## [Activity]
Repeat the records below exactly as they appear.
─── Data to use ───
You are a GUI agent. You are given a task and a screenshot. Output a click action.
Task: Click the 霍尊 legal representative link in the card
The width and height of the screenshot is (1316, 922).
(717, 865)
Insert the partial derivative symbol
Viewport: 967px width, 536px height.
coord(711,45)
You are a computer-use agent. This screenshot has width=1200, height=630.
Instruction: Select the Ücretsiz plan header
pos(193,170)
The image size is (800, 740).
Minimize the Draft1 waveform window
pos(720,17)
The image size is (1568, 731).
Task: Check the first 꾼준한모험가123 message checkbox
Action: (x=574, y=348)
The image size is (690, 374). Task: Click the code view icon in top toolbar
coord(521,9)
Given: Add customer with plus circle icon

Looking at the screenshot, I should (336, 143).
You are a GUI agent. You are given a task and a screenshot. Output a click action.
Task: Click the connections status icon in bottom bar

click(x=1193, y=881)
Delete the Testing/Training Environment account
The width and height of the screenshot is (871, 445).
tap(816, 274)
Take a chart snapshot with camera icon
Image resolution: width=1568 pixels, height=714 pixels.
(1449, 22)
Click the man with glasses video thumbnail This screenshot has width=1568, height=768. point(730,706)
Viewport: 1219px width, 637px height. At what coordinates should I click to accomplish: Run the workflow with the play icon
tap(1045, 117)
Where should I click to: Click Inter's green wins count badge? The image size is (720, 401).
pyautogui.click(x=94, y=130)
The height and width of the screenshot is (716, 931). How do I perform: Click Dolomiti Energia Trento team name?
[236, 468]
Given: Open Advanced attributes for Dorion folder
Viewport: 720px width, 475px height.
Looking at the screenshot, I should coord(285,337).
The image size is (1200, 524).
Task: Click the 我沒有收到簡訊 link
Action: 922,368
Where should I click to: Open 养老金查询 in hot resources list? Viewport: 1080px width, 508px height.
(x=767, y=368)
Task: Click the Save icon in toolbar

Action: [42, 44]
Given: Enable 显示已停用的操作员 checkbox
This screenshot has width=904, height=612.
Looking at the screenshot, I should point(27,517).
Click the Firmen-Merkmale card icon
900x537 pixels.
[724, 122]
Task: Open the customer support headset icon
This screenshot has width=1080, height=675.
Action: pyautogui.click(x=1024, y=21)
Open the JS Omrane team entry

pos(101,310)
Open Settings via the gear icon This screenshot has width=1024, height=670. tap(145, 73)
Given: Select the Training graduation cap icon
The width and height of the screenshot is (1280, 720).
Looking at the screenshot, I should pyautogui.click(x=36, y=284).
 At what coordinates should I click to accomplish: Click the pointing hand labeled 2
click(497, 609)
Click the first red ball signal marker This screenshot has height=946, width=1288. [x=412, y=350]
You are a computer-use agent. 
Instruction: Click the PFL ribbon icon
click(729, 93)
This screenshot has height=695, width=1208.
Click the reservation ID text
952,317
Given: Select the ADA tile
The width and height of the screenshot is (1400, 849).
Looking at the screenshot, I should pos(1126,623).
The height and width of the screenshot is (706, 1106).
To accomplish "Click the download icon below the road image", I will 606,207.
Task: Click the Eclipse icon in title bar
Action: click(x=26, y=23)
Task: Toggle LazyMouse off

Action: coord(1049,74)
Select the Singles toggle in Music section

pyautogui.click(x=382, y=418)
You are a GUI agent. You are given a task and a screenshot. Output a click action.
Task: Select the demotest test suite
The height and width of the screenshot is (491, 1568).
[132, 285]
───
## [Solution for this exercise]
You are a GUI agent. You are given a task and a screenshot. Output a click action.
Task: Click the 霍尊 legal representative link in the card
The width and height of the screenshot is (1316, 922).
(717, 865)
Insert the partial derivative symbol
Viewport: 967px width, 536px height.
coord(711,45)
You are a computer-use agent. This screenshot has width=1200, height=630.
Instruction: Select the Ücretsiz plan header
pos(193,170)
The image size is (800, 740).
Minimize the Draft1 waveform window
pos(720,17)
The image size is (1568, 731).
Task: Check the first 꾼준한모험가123 message checkbox
Action: (x=574, y=348)
The image size is (690, 374). Task: Click the code view icon in top toolbar
coord(521,9)
Given: Add customer with plus circle icon

Looking at the screenshot, I should (336, 143).
You are a GUI agent. You are given a task and a screenshot. Output a click action.
Task: Click the connections status icon in bottom bar

click(x=1193, y=881)
Delete the Testing/Training Environment account
The width and height of the screenshot is (871, 445).
tap(816, 274)
Take a chart snapshot with camera icon
Image resolution: width=1568 pixels, height=714 pixels.
(1449, 22)
Click the man with glasses video thumbnail This screenshot has width=1568, height=768. point(730,706)
Viewport: 1219px width, 637px height. At what coordinates should I click to accomplish: Run the workflow with the play icon
tap(1045, 117)
Where should I click to: Click Inter's green wins count badge? The image size is (720, 401).
pyautogui.click(x=94, y=130)
The height and width of the screenshot is (716, 931). How do I perform: Click Dolomiti Energia Trento team name?
[236, 468]
Given: Open Advanced attributes for Dorion folder
Viewport: 720px width, 475px height.
Looking at the screenshot, I should coord(285,337).
The image size is (1200, 524).
Task: Click the 我沒有收到簡訊 link
Action: 922,368
Where should I click to: Open 养老金查询 in hot resources list? Viewport: 1080px width, 508px height.
(x=767, y=368)
Task: Click the Save icon in toolbar

Action: [42, 44]
Given: Enable 显示已停用的操作员 checkbox
This screenshot has width=904, height=612.
Looking at the screenshot, I should point(27,517).
Click the Firmen-Merkmale card icon
900x537 pixels.
[724, 122]
Task: Open the customer support headset icon
This screenshot has width=1080, height=675.
Action: pyautogui.click(x=1024, y=21)
Open the JS Omrane team entry

pos(101,310)
Open Settings via the gear icon This screenshot has width=1024, height=670. tap(145, 73)
Given: Select the Training graduation cap icon
The width and height of the screenshot is (1280, 720).
Looking at the screenshot, I should pyautogui.click(x=36, y=284).
 At what coordinates should I click to accomplish: Click the pointing hand labeled 2
click(497, 609)
Click the first red ball signal marker This screenshot has height=946, width=1288. [x=412, y=350]
You are a computer-use agent. 
Instruction: Click the PFL ribbon icon
click(729, 93)
This screenshot has height=695, width=1208.
Click the reservation ID text
952,317
Given: Select the ADA tile
The width and height of the screenshot is (1400, 849).
Looking at the screenshot, I should pos(1126,623).
The height and width of the screenshot is (706, 1106).
To accomplish "Click the download icon below the road image", I will 606,207.
Task: Click the Eclipse icon in title bar
Action: click(x=26, y=23)
Task: Toggle LazyMouse off

Action: coord(1049,74)
Select the Singles toggle in Music section

pyautogui.click(x=382, y=418)
You are a GUI agent. You are given a task and a screenshot. Output a click action.
Task: Select the demotest test suite
The height and width of the screenshot is (491, 1568).
[132, 285]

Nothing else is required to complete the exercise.